Couldn't you add a check for isConstantPhysReg() to handle the case Jun mentioned?

That’ll work, though it should be a follow-up patch IMO.

Q.

Adding isConstantPhysReg() would be good in this pass. As far as I check, however, isConstantPhysReg() returns false for WZR and XZR in AArch64, which I think we need to fix (Bug 25457).

Adding isConstantPhysReg() would be good in this pass. As far as I check, however, isConstantPhysReg() returns false for WZR and XZR in AArch64, which I think we need to fix (Bug 25457).

Yes let's do this one in follow up commits. Is it okay to push this one?

This looks good to me, assuming other reviewers are OK with adding isConstantPhysReg() in a follow-up patch.

This looks good to me, assuming other reviewers are OK with adding isConstantPhysReg() in a follow-up patch.

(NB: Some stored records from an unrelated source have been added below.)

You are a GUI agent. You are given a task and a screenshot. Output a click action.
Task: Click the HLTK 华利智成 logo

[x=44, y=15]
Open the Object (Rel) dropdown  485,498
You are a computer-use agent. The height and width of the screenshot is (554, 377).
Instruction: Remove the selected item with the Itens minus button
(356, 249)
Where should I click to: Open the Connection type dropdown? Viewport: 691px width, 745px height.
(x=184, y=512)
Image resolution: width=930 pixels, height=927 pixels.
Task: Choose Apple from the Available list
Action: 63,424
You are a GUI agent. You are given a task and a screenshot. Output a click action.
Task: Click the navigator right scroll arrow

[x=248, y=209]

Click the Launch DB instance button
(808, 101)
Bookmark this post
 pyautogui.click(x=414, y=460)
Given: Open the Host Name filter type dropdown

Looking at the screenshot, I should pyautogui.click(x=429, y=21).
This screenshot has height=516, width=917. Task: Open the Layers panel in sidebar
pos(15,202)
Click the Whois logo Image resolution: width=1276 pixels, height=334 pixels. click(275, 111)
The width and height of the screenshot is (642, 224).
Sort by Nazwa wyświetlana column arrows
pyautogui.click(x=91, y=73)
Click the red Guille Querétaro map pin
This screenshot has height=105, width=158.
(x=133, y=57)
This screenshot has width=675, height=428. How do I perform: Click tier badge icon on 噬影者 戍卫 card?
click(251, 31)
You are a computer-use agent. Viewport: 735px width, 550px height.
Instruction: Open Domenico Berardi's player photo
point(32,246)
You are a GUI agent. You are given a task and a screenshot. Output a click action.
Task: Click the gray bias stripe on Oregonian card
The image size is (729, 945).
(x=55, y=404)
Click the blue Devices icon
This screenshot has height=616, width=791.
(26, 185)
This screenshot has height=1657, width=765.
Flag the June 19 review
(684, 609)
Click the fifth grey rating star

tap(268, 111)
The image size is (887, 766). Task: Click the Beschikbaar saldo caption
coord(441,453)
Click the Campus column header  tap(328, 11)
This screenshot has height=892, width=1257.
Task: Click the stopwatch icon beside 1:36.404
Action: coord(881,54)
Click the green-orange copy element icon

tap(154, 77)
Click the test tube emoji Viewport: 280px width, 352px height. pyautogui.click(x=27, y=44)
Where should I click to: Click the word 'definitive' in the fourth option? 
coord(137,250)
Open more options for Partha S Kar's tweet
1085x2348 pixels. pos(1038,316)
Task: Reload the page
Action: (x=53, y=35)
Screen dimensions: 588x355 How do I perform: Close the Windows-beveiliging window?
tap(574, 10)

I'm not convinced that isConstantPhysReg() is the answer. This function currently simply checks whether there is more than one definition for a register. This still does not allow us to assume the same value for arbitrary reserved registers IMO (think of the PC register on ARM) it would also fail if we have more than 1 write of the zero registers (not sure about ARM but on sparc it is common to write to the zero register). See also the llvm-dev I just posted about unallocatable/reserved registers.

qcolombet accepted this revision.Feb 25 2016, 7:01 PM
qcolombet edited edge metadata.

LGTM plus maybe a test for reserved registers (i.e., don’t do anything for those).

Q.

test/CodeGen/AMDGPU/llvm.amdgcn.rsq.clamp.ll
34 ↗(On Diff #48874)

I guess this is the rebase messing around.

test/CodeGen/X86/machine-copy-prop.mir
184 ↗(On Diff #48874)

Could you add a test with Reserved register for both cases source and destination?

This revision is now accepted and ready to land.Feb 25 2016, 7:01 PM
This revision was automatically updated to reflect the committed changes.